By Valentina Za
MILAN (Reuters) -UniCredit will ask shareholders to approve a new pay structure for Chief Executive Andrea Orcel which offers a 30% rise if the Italian bank beats a wide set of targets this year, a document showed on Wednesday.
Orcel’s current pay package of up to 7.5 million euros ($8 million) a year makes the former head of investment banking at Swiss lender UBS one of Europe’s best paid bank executives.
UniCredit had said its board would review the CEO’s pay based on 2022 earnings, noting that European Union rules capping variable compensation at up to twice the fixed salary made it impossible to reward outperformance.
Starting from a higher fixed salary of 3.25 million euros versus 2.5 million previously, the new system ties a higher overall pay of up to 9.75 million euros to the bank’s ability to beat targets set for 2023, the document showed, confirming what sources had told Reuters.
But a lower variable component than last year, ensures that in hitting the targets Orcel would get in 2023 the same compensation as in 2022.
The variable component will be paid all in shares and deferred to 2030, UniCredit said.
“The salary increase is not immaterial but it was necessary to create a proper system of incentives in the ‘pay-for-performance’ spirit driving other changes within the bank,” UniCredit said.
Underperformance curtails the pay package more than in the past.
After Spain’s Santander withdrew its offer to make him CEO, Orcel in Aprile 2021 took the reins of Italy’s second-biggest bank, which had been through years of restructuring to clean up its balance sheet and rebuild capital reserves.

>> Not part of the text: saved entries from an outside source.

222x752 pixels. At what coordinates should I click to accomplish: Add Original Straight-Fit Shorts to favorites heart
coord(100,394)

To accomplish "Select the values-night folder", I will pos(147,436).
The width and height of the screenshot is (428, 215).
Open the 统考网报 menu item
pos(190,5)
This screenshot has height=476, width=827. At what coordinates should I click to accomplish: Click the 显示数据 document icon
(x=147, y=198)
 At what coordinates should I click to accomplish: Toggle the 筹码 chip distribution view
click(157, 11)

A hard-charging executive, he vowed to end an era of “active retrenchment” and went on to de-centralise decision making to speed up the response to clients’ needs.
Helped like other lenders by higher interest rates but also able to grow net fees slightly despite tough markets, UniCredit posted its best net profit in a decade in 2022.

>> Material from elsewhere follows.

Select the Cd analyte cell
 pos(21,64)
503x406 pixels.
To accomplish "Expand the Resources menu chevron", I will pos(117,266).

UniCredit shares have gained 42% this year, against a 19% rise in Europe’s banking index.
Orcel, who forfeited millions of euros in deferred compensation from UBS in joining UniCredit, narrowly dodged a shareholder revolt on his arrival over his pay, which was double that of his predecessor and included a 4.8 million euro sign-on bonus unrelated to performance.
Since then, UniCredit’s share price has more than doubled, adding nearly 20 billion euros to the bank’s market value and ensuring its return this week into the euro zone’s blue-chip index Euro Stoxx 50 after seven years.
UniCredit has also increased capital distribution to shareholders by 40% in 2022 and is paying out 5.25 billion euros as dividends and, mainly, share buybacks. ($1 = 0.9369 euros)
(Reporting by Valentina ZaEditing by Keith Weir and Diane Craft)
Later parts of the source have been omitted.